Politik

Deutsche Militärhilfe für Irak? Keine Anfrage und keine Pläne

Die USA haben Deutschland bislang nicht um militärische Hilfe im Irak gebeten. Es liege keine Anfrage vor, sagte Außenamtssprecher Walter Lindner am Montag in Berlin. Unabhängig davon bekräftigte der Bundeskanzler das Nein der Bundesregierung zu einem deutschen Militäreinsatz. Dafür gebe es keine Pläne, betonte Gerhard Schröder. Er verwies erneut auf die humanitäre Hilfe Deutschlands im Irak.

In einem vor einigen Tagen geführten Telefonat seien sich Schröder und Putin einig gewesen, dass eine stärkere Rolle der UNO für die Stabilisierung und den Wiederaufbau des Irak hilfreich wäre, sagte Regierungssprecher Thomas Steg am Montag. Beide hätten sich ausdrücklich dafür ausgesprochen, dass sich die Staaten, die einen Beitrag zum Wiederaufbau und zur Stabilisierung leisten wollten, auf eine Strategie verständigten. Das könne in Vorbereitung einer UNO-Resolution geschehen und müsse klären, welche Rolle die UNO spielen solle und wie die verschiedenen Völkergruppen und Nachbarstaaten Iraks eingebunden werden könnten.

Scholz kritisiert Beer

Auch SPD-Generalsekretär Olaf Scholz hat ausgeschlossen, deutsche Bundeswehrsoldaten in den Irak zu entsenden. Im Gegensatz zum grünen Koalitionspartner komme es für die SPD derzeit nicht in Frage, eine Sachdebatte zum Thema Irakeinsatz zu führen, sagte Scholz in der neuen n-tv Sendung "Das Duell". Es gebe keinerlei Anzeichen dafür, dass die USA und Großbritannien die Vereinten Nationen mit der Verwaltung des Irak betrauen wollten. Daher sei die Absicht der grünen Parteichefin Angelika Beer, einen Befriedungsplanes für den Irak zu prüfen, im Moment nicht diskutabel. Deutschland habe sich bewusst nicht am Irak-Krieg beteiligt.

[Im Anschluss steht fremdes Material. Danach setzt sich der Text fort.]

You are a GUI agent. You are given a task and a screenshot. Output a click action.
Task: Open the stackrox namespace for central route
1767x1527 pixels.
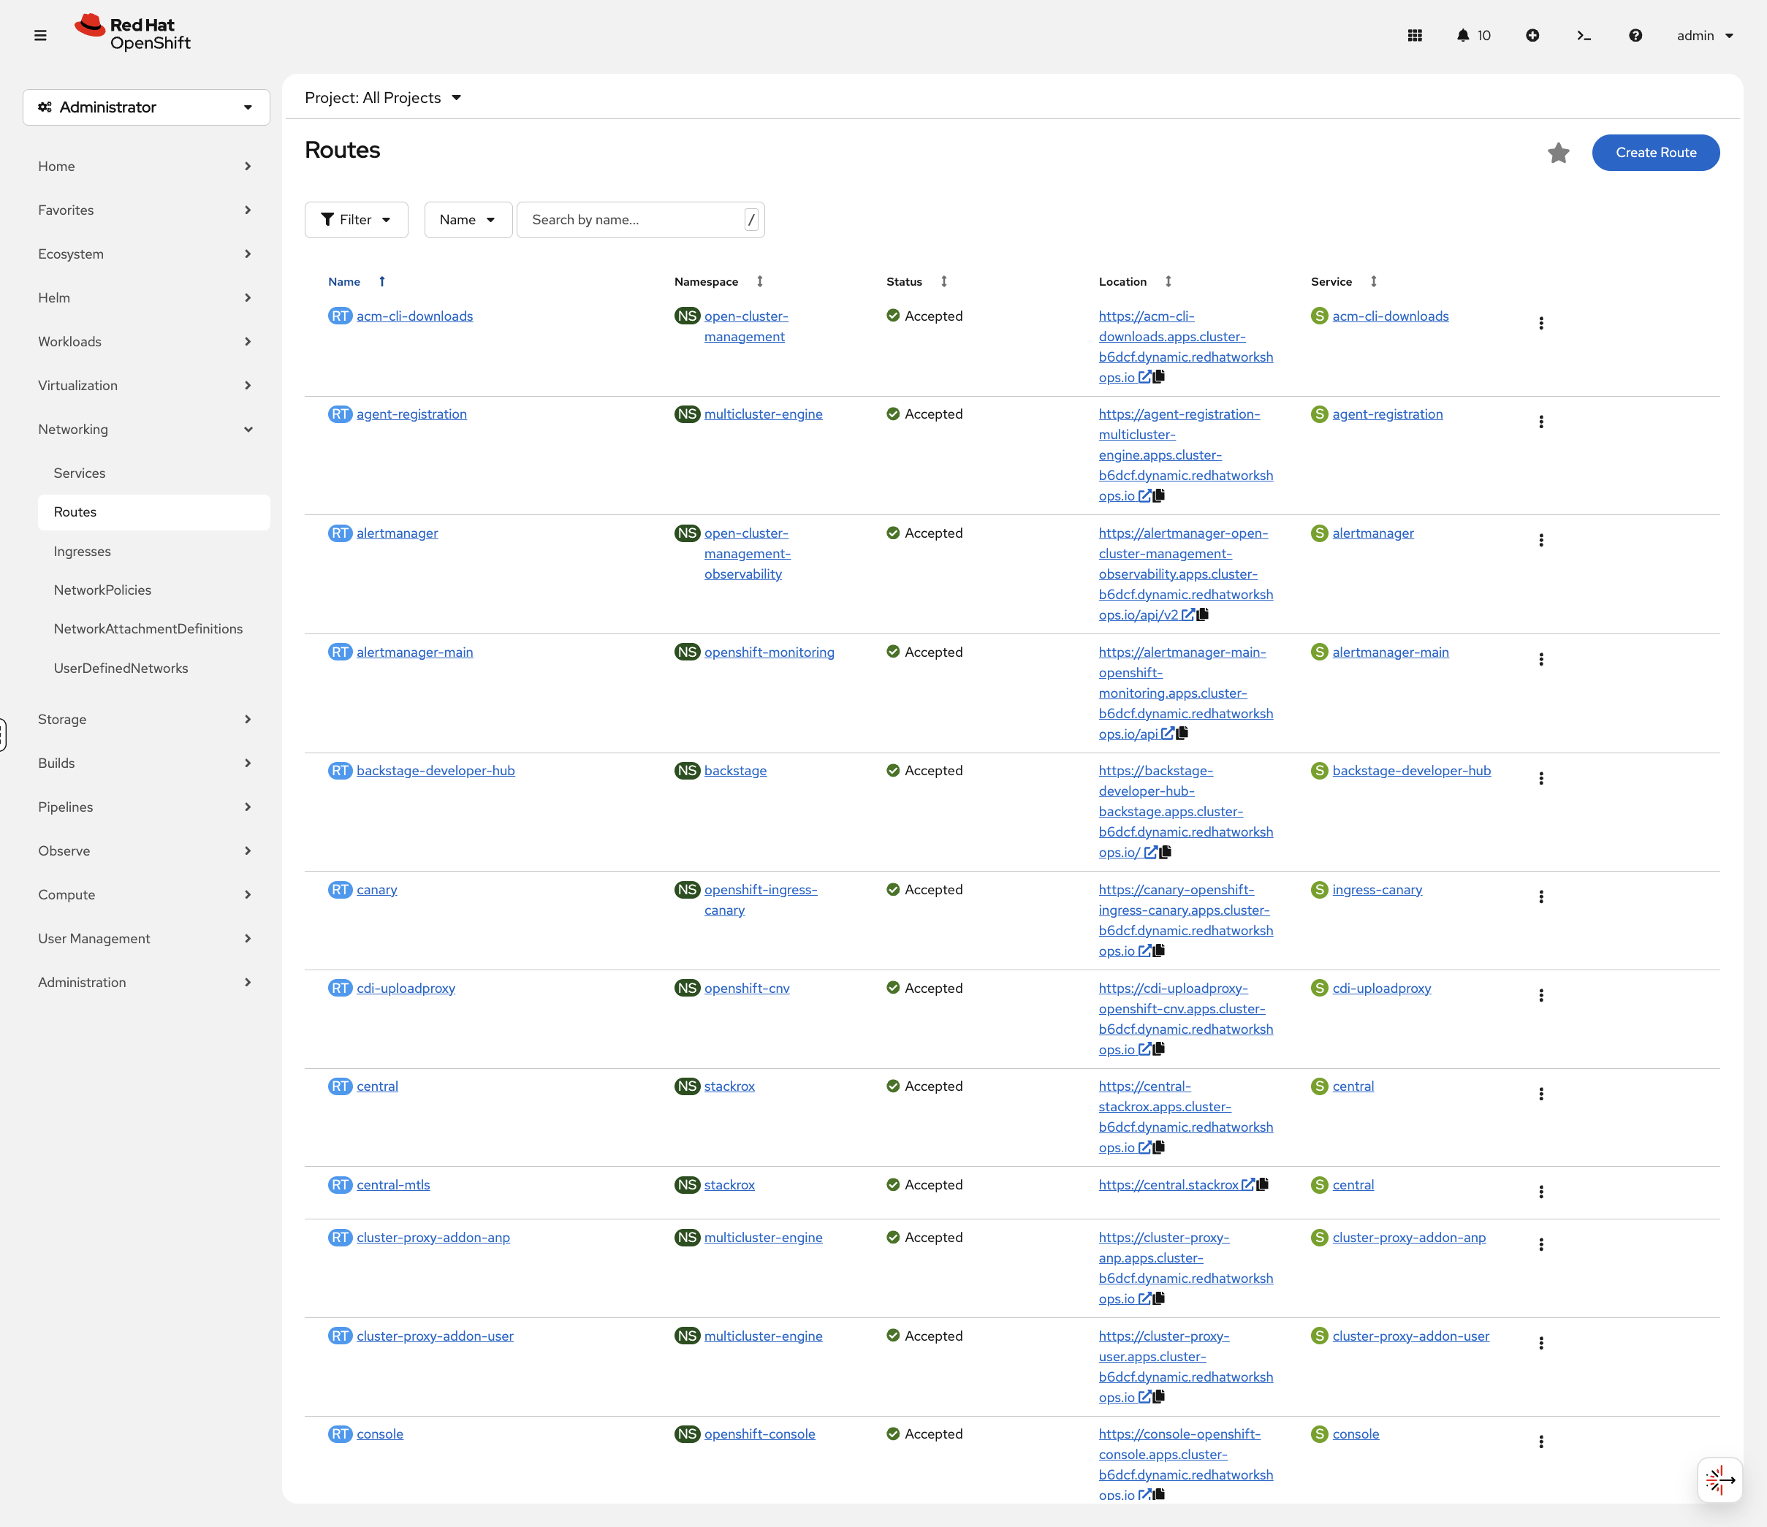729,1085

Schäuble pflichtet Beer bei

Unionsfraktionsvize Wolfgang Schäuble (CDU) warf Schröder Verantwortungslosigkeit vor, indem er sich zwar für eine stärkere Rolle der Vereinten Nationen im Irak einsetze, die Bundeswehr aber keinesfalls beteiligen wolle. Schäuble sagte im Deutschlandfunk, bei einer größeren Verantwortung der UN müsse man sehen, was jedes Land dazu beitragen könne. Er rechnet mit einer baldigen Anfrage aus den USA oder der UN an Deutschland.

Der CDU-Politiker pflichtete der Grünen-Chefin bei, die am Wochenende erklärt hatte: "Wenn es ein klares UN-Mandat gibt und die Vereinten Nationen die Federführung übernehmen, muss auch Deutschland überprüfen, inwieweit es eine Befriedung des Irak politisch und militärisch unterstützen kann."

Bütikofer stellt Beer klar

Allerdings stellte Grünen-Parteichef Reinhard Bütikofer klar, dass er nicht mit einem Einsatz deutscher Soldaten rechne. "Die Frage der militärischen Beteiligung stellt sich derzeit nicht und wird sich wahrscheinlich auch in Zukunft nicht stellen. " Das sei die gemeinsame Position mit Beer. Sie erwarte, dass die Prüfung einer Anfrage negativ ausfiele.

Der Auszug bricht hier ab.